*Text and item location entries*
■ ■ ■ ■ ■

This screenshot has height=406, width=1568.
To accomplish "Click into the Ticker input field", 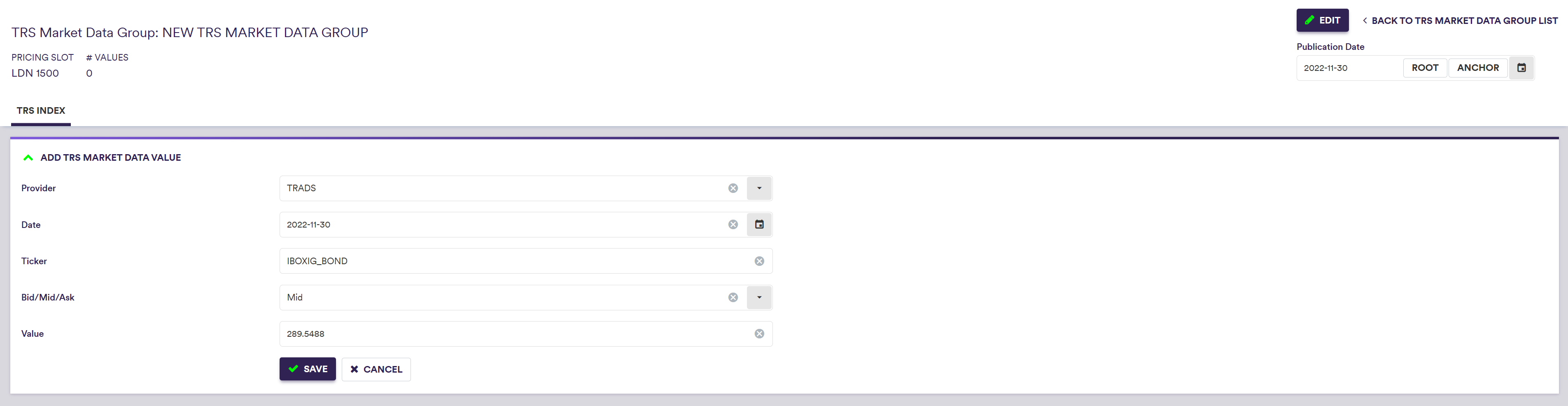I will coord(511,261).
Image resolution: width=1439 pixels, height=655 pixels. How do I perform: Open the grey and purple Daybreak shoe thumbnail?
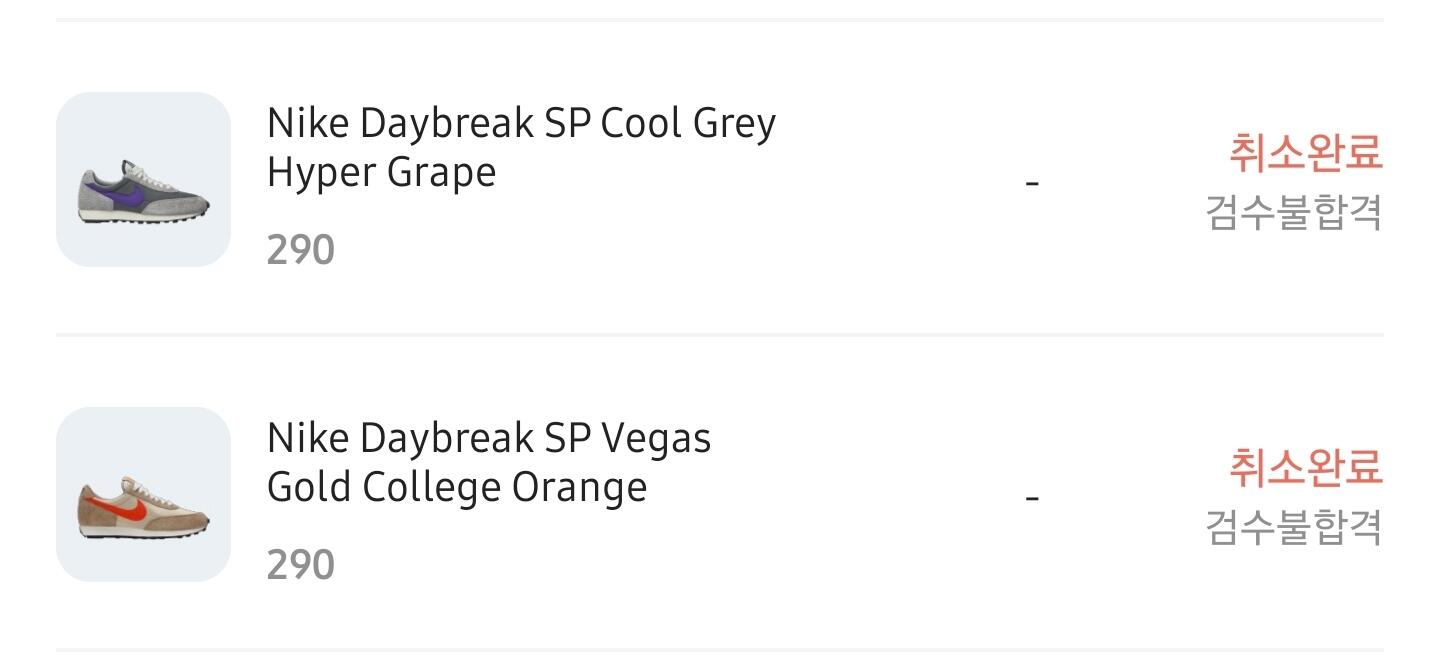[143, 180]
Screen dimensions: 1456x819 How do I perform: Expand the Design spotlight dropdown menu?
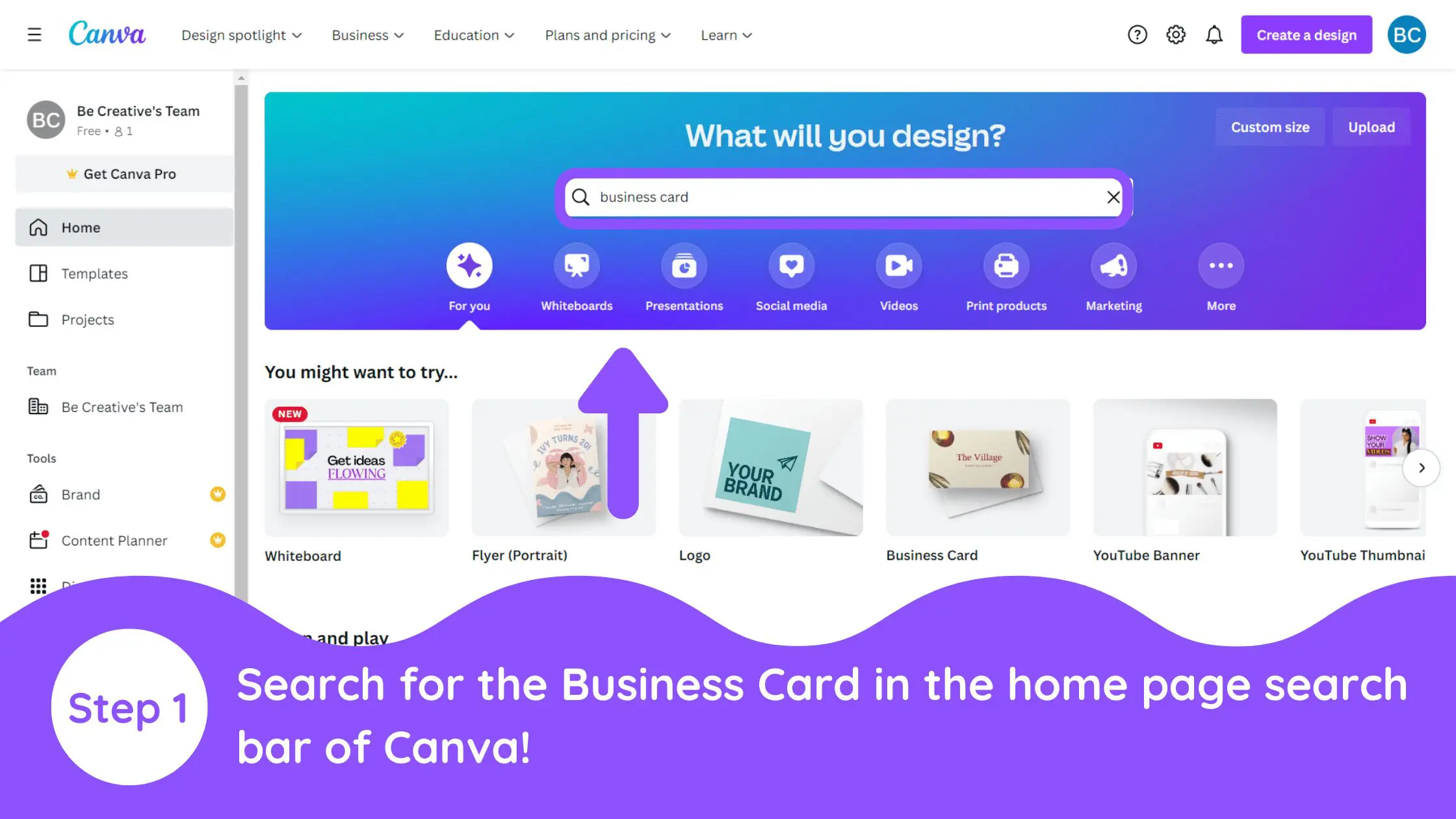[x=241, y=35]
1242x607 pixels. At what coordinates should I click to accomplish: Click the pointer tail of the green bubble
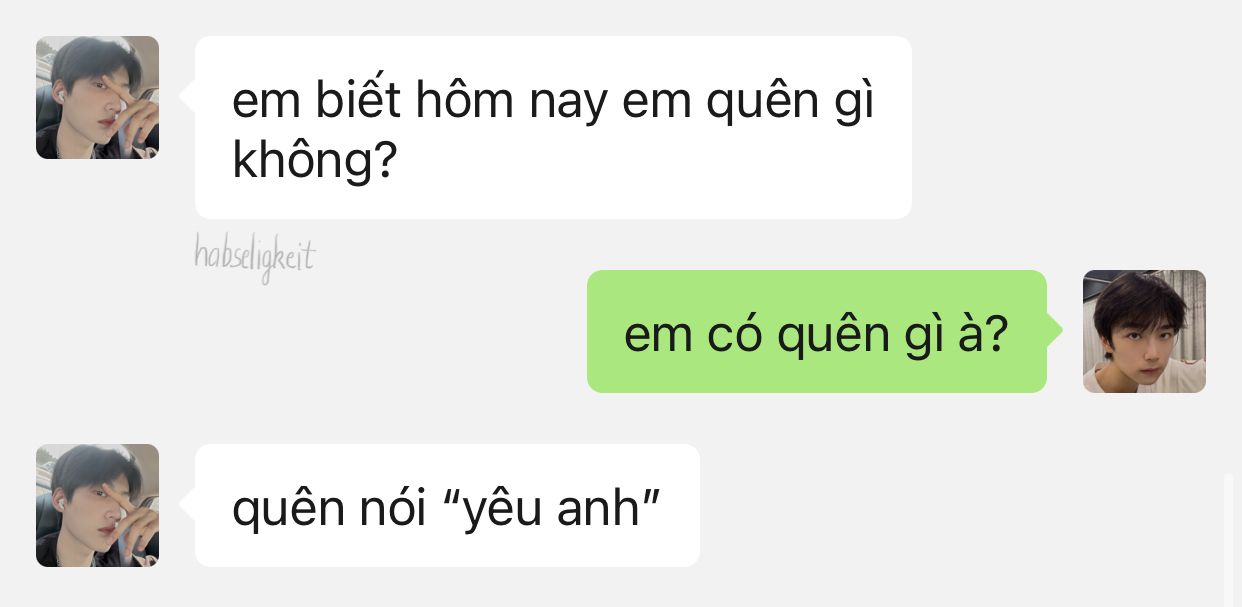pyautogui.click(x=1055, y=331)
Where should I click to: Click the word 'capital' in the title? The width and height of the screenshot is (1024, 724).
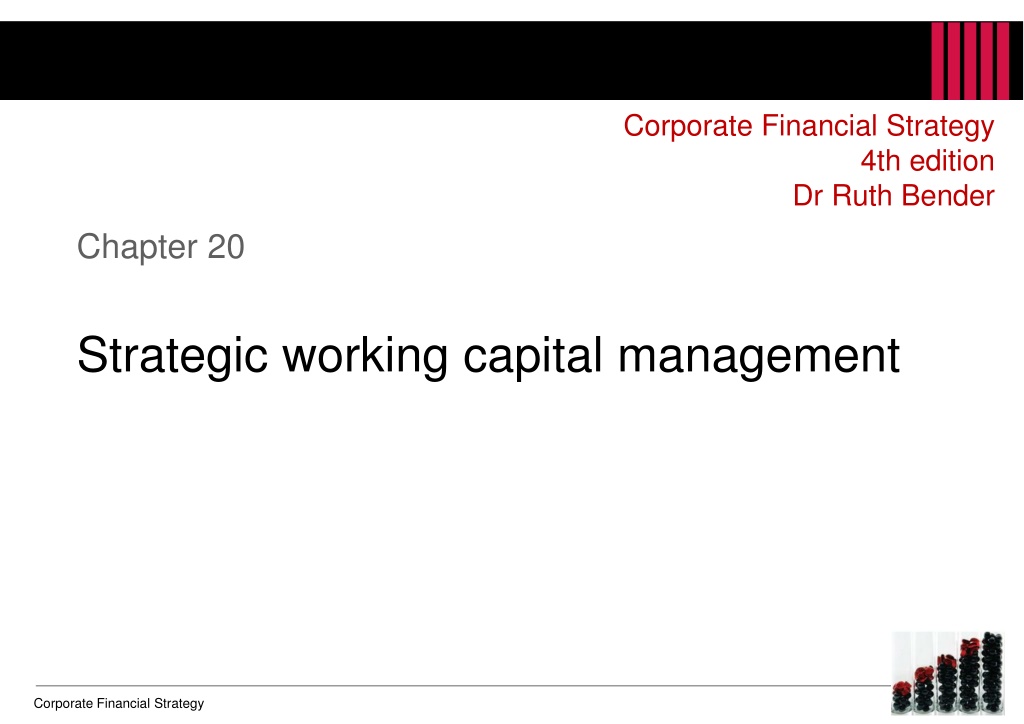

■ ■ ■ ■ ■

*What the task requires*
Copy the material word for word, beginning at the line containing "Image resolution: width=1439" and continuing to the end of it. Leave the pictures out.

*Written solution*
Image resolution: width=1439 pixels, height=655 pixels. How do I perform: Open the grey and purple Daybreak shoe thumbnail?
[143, 180]
Screen dimensions: 1456x819 How do I perform: Expand the Design spotlight dropdown menu?
[x=241, y=35]
1242x607 pixels. At what coordinates should I click to accomplish: Click the pointer tail of the green bubble
pyautogui.click(x=1055, y=331)
Where should I click to: Click the word 'capital' in the title? The width and height of the screenshot is (1024, 724).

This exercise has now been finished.